Vitamin D improves heart function: study

A daily dose of vitamin D supplements may improve heart function in people with chronic heart failure, a new study has found.

“This is a significant breakthrough for patients. It is the first evidence that vitamin D3 can improve heart function of people with heart muscle weakness – known as heart failure,” said Klaus Witte from University of Leeds in the UK.

“These findings could make a significant difference to the care of heart failure patients,” said Witte.

Vitamin D3 can be boosted by exposure to sunlight, but heart failure patients are often deficient in it even during the summer because older people make less vitamin D3 in response to sunlight than younger people, researchers said.

Vitamin D3 production in the skin is also reduced by sunscreen, they said.

The study involved more than 160 patients who were already being treated for their heart failure using proven treatments including beta-blockers, ACE-inhibitors and pacemakers.

Participants were asked to take vitamin D3 or a dummy (placebo) tablet for one year. Those patients who took vitamin D3 experienced an improvement in heart function which was not seen in those who took a placebo.

Changes in heart function were measured by cardiac ultrasound. Heart specialists measure heart function by taking an ultrasound scan of the heart (known as an echocardiogram) and measuring how much blood pumps from the heart with each heartbeat, known as ejection fraction.

The ejection fraction of a healthy person is usually between 60 per cent and 70 per cent. In heart failure patients, the ejection fraction is often significantly impaired – in the patients enrolled into the study, the average ejection fraction was 26 per cent, researchers said.

In the 80 patients who took Vitamin D3, the heart’s pumping function improved from 26 per cent to 34 per cent. In the others, who took placebo, there was no change in cardiac function, they said.
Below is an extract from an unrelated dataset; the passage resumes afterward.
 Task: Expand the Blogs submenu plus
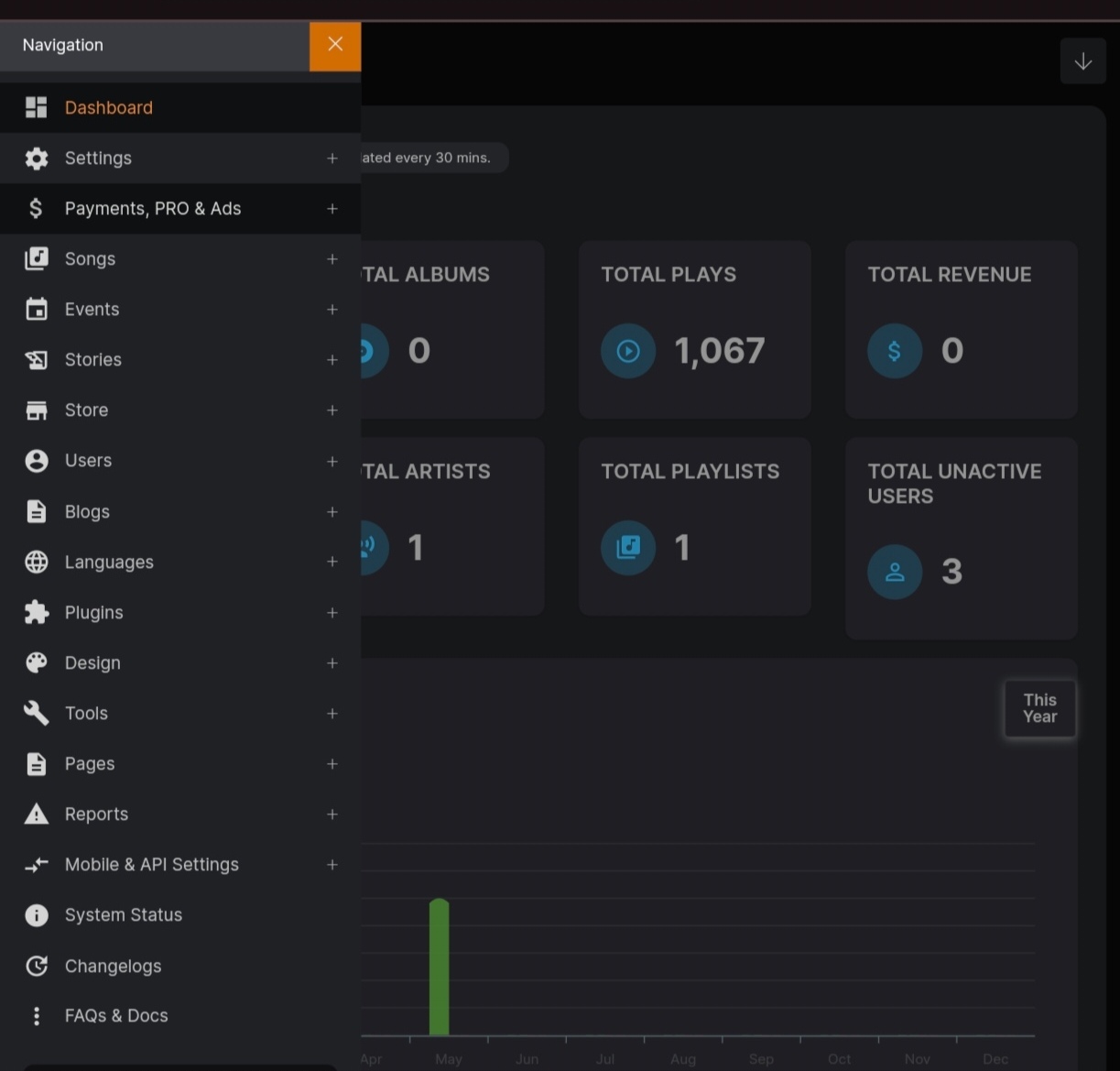[332, 511]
This means that for some heart disease patients, taking vitamin D3 regularly may lessen the need for them to be fitted with an implantable cardioverter defibrillator (ICD), a device which detects dangerous irregular heart rhythms and can shock the heart to restore a normal rhythm, researchers said.

“ICDs are expensive and involve an operation. If we can avoid an ICD implant in just a few patients, then that is a boost to patients,” said Witte.

Researchers avoided using a calcium-based supplement, as calcium can cause further problems for heart failure patients.